VISE MASSACRE, Expendable Humans (2012, self-released)
The skull:
It was just a few short years ago that the kid who would go on to be the drummer of Vise Massacre sat there in art class, despondent in front of a lump of clay. Then the lightbulb went on — he swiftly fashioned the grimmest clay head the teacher had ever seen. Raiding the teacher’s desk, lunchbox and supply cabinet in an inspired frenzy, he tossed together an unholy assemblage of clay, oatmeal, Chicklets gum and covered the mess in sticky white paint. Behold!!!
The music:
A bunch of hootin’ and hollerin’ happenin’ on this 15-song album from New York City’s Vise Massacre. Not sure which borough they hail from, but I’m guessing Brooklyn.

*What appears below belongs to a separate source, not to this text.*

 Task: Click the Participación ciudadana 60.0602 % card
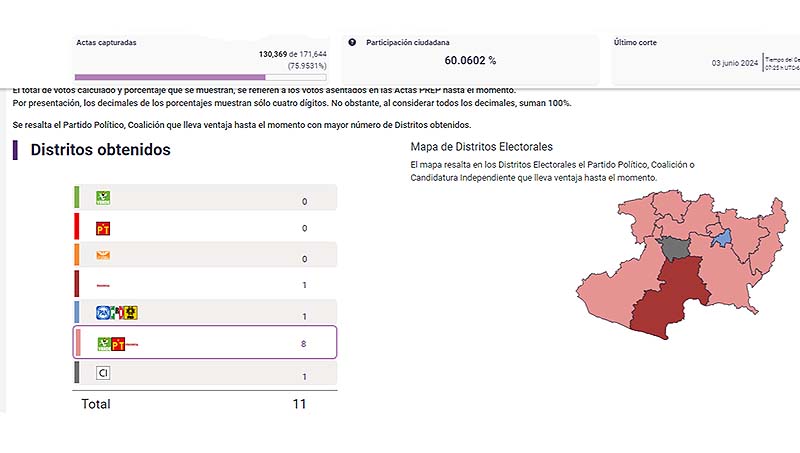click(470, 60)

And if I had to put money on an even more exact location, I’d go with…um…let’s go with Williamsburg. So, Expendable Humans looks like punk/death/grind/crust on the surface, and that’s the basic ballpark, but it’s much less noisy and far cleaner than I imagined it would be going in. Imagine a well-recorded, modern, streamlined Amebix re-recording the Monolith album, with Napalm Death’s Danny Herrera on drums and a vocalist who took the style of Believer’s Kurt Bachman (in the Sanity Obscure era) and intensified it by a thousand. There you have Vise Massacre. There’s a technical element to some of this that makes it stand out from the legions of other bands aligning themselves with NYC crust/grind/death/punk, as heard in the precision-controlled tumult of “Eyes of Fire.” The brief English Dogs-ish guitar breaks in “Hail to the Wicked” are pretty cool too. There are some good riffs scattered throughout, and it manages to keep the interest most of the way through, but Expendable Humans wears out its welcome near the end. And the vocals become tiresome by the fifth song or so, but at least Vise Massacre aren’t as typical as their name, album title and imagery promises. That’s something.